The Los Angeles gang member who killed the half-sister of tennis stars Venus and Serena Williams was allowed to cop a plea to manslaughter yesterday. The sisters, both who withdrew from a Miami tournament last week siting injuries, did not appear at the proceedings.
Robert Maxfield, 25, fired an AK-47 assault rifle at the victim's sports utility vehicle shortly before midnight on September 14, 2003, killing Yetunde Price as she and her boyfriend drove through Compton. The boyfriend, Rolland Wormley, was driving but was uninjured. Maxfield claimed he believed he was being fired upon when he shot Yetunde in the gang-infested neighborhood.
Deputy DA Hoon Chun said two juries couldn't reach a verdict on murder because Maxfield could have believed gunfire was coming from the direction of Price's car. "If somebody shoots at a car, believing even wrongly that the car is a threat to them, they're entitled to a verdict of voluntary manslaughter."
The killer, who pleaded no contest to the lesser charge, could be out on parole in eight years.

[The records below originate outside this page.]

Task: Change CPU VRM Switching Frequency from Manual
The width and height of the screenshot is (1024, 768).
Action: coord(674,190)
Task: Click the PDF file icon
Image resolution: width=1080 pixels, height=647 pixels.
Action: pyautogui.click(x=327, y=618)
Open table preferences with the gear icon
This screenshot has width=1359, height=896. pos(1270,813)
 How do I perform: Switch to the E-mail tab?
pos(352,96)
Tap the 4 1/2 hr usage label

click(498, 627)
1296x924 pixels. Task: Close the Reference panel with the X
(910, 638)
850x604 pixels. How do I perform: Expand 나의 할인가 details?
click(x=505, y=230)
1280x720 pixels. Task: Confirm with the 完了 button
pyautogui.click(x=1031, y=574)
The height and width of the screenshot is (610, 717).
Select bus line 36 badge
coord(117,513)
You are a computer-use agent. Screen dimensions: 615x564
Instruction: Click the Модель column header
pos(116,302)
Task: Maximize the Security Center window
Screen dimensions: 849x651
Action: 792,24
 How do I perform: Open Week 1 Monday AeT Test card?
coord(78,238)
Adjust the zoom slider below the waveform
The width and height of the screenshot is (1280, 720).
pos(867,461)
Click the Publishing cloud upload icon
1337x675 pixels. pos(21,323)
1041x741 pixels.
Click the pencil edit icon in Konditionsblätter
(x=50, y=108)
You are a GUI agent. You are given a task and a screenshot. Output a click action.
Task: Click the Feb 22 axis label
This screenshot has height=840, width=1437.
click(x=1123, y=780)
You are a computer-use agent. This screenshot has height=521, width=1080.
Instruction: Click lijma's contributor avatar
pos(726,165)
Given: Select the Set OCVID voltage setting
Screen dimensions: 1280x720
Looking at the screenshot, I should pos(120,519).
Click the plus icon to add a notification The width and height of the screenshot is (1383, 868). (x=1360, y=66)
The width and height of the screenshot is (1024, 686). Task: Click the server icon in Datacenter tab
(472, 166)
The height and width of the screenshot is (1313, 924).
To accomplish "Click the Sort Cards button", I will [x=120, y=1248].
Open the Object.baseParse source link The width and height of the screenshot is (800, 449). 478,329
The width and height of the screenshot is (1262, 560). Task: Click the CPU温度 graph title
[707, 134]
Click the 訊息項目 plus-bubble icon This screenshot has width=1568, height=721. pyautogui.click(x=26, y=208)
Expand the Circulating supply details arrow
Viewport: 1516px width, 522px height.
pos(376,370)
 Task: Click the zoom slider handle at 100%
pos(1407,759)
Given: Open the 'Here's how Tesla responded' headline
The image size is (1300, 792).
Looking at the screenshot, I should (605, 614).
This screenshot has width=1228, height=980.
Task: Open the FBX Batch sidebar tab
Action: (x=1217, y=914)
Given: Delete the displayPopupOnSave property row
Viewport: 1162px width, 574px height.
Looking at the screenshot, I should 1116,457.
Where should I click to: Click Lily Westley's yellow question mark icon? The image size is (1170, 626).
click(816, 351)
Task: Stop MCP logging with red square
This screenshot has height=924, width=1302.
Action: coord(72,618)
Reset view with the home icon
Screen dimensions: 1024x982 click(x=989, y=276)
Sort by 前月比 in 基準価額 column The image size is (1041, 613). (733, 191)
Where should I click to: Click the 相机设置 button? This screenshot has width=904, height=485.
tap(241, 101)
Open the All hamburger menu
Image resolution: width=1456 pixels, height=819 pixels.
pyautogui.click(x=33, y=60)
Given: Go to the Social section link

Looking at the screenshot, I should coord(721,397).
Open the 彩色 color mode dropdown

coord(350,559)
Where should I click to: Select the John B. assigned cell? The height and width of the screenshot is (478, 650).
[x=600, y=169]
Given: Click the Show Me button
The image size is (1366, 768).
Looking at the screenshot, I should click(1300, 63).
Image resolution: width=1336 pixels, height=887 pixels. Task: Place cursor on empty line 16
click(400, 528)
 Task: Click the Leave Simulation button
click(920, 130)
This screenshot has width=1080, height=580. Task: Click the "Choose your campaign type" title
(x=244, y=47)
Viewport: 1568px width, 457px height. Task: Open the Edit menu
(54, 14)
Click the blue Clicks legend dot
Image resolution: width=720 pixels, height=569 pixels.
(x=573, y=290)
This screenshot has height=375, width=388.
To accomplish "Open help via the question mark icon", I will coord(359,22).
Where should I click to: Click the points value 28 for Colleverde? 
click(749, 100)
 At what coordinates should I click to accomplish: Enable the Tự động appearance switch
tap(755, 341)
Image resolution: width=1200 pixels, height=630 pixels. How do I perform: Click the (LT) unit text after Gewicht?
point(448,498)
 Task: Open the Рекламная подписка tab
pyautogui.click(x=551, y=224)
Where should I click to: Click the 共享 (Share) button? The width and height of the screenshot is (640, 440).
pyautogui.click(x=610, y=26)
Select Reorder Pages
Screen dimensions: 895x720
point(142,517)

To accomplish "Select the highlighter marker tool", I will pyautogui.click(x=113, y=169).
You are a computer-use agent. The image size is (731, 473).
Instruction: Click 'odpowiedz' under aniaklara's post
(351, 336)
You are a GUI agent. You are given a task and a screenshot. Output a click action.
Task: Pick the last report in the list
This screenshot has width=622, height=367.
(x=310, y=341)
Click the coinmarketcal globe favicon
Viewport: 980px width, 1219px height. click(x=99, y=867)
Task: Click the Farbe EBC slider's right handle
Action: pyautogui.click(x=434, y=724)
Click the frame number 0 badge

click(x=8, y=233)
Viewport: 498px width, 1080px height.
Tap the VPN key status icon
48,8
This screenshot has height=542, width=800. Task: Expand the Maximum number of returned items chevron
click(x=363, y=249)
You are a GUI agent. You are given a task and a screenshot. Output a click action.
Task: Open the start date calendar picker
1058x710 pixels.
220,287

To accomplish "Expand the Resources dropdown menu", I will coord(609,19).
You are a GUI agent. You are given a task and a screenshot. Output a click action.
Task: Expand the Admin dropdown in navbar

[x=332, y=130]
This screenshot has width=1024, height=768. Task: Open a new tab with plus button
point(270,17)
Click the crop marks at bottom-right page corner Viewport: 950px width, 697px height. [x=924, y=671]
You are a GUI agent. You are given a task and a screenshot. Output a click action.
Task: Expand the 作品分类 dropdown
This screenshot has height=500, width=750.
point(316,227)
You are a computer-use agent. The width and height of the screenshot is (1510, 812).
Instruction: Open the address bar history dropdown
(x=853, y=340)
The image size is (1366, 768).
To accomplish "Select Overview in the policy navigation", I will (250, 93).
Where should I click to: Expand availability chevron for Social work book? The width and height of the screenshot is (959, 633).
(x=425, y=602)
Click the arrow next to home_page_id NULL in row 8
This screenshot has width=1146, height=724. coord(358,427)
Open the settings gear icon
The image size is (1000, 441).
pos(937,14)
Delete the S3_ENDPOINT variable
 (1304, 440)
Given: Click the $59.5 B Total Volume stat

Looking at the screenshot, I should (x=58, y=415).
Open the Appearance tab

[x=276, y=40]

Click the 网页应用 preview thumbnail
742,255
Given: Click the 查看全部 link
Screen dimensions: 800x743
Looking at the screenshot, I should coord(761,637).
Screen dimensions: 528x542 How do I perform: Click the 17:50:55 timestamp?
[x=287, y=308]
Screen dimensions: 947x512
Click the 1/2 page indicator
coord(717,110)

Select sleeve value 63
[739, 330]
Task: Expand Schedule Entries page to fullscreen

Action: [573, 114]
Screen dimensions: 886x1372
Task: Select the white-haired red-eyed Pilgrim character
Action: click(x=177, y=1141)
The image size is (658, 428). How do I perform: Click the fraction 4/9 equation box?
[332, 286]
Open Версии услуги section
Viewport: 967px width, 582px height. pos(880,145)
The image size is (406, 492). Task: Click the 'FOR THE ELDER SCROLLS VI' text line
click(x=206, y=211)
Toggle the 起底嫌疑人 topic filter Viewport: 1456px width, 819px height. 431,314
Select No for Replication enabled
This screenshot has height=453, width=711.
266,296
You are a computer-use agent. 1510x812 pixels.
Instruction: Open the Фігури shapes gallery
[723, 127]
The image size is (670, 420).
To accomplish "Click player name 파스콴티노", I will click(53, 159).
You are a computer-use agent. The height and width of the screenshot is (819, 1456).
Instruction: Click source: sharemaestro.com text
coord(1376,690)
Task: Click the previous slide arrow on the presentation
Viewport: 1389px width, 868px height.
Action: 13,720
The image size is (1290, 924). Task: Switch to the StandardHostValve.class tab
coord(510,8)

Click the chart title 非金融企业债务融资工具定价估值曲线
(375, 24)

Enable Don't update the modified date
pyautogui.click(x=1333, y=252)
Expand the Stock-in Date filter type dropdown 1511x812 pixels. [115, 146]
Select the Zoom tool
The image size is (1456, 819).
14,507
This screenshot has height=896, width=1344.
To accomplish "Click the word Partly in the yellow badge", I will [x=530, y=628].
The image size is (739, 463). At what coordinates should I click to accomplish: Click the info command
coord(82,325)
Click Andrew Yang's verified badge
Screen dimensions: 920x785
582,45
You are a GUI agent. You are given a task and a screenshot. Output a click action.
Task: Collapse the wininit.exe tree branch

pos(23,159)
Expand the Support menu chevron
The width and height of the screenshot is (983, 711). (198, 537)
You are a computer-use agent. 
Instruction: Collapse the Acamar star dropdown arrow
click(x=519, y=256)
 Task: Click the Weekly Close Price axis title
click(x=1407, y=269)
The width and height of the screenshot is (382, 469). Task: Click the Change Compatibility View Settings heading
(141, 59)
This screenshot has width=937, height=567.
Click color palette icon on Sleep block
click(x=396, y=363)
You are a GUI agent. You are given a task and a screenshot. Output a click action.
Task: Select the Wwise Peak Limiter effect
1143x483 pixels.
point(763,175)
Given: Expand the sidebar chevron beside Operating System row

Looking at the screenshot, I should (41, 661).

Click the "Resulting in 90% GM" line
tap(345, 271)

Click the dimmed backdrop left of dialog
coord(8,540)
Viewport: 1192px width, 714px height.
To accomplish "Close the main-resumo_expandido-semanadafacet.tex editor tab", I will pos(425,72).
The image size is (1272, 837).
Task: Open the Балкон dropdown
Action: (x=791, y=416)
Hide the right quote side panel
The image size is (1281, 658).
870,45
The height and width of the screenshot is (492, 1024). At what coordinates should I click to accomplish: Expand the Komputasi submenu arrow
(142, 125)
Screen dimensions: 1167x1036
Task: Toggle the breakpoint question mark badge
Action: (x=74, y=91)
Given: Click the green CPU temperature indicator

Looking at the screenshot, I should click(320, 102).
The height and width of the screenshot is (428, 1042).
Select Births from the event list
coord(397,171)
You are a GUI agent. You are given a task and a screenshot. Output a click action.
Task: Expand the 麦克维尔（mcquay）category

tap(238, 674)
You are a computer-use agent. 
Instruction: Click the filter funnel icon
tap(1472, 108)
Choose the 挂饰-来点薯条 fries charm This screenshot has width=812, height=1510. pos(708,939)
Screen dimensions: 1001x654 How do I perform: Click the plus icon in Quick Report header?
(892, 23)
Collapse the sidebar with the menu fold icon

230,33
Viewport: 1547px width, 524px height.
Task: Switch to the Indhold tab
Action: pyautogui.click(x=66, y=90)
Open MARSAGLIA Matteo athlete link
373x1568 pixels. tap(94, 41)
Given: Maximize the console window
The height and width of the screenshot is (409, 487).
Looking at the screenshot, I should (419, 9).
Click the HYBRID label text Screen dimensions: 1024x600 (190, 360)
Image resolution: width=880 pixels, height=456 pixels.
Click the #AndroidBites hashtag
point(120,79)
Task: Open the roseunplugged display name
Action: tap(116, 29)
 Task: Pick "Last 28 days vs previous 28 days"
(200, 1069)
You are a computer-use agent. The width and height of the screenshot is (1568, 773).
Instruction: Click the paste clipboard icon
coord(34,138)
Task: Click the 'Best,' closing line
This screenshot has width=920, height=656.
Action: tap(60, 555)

He's to be sentenced April 6.
The father of the tennis stars, Richard Williams, was hard pressed to find any consolation in the outcome. "There's nothing we can do," he said. "The damage has already been done . . . As a parent, to lose someone, you'd trade the whole world to see your daughter again, to say hello to her again."
The Williams sister was 31 and a divorced mother of three when she was shot in the head outside a suspected Crips drug house, not far from the courts where Serena and Venus learned to play tennis.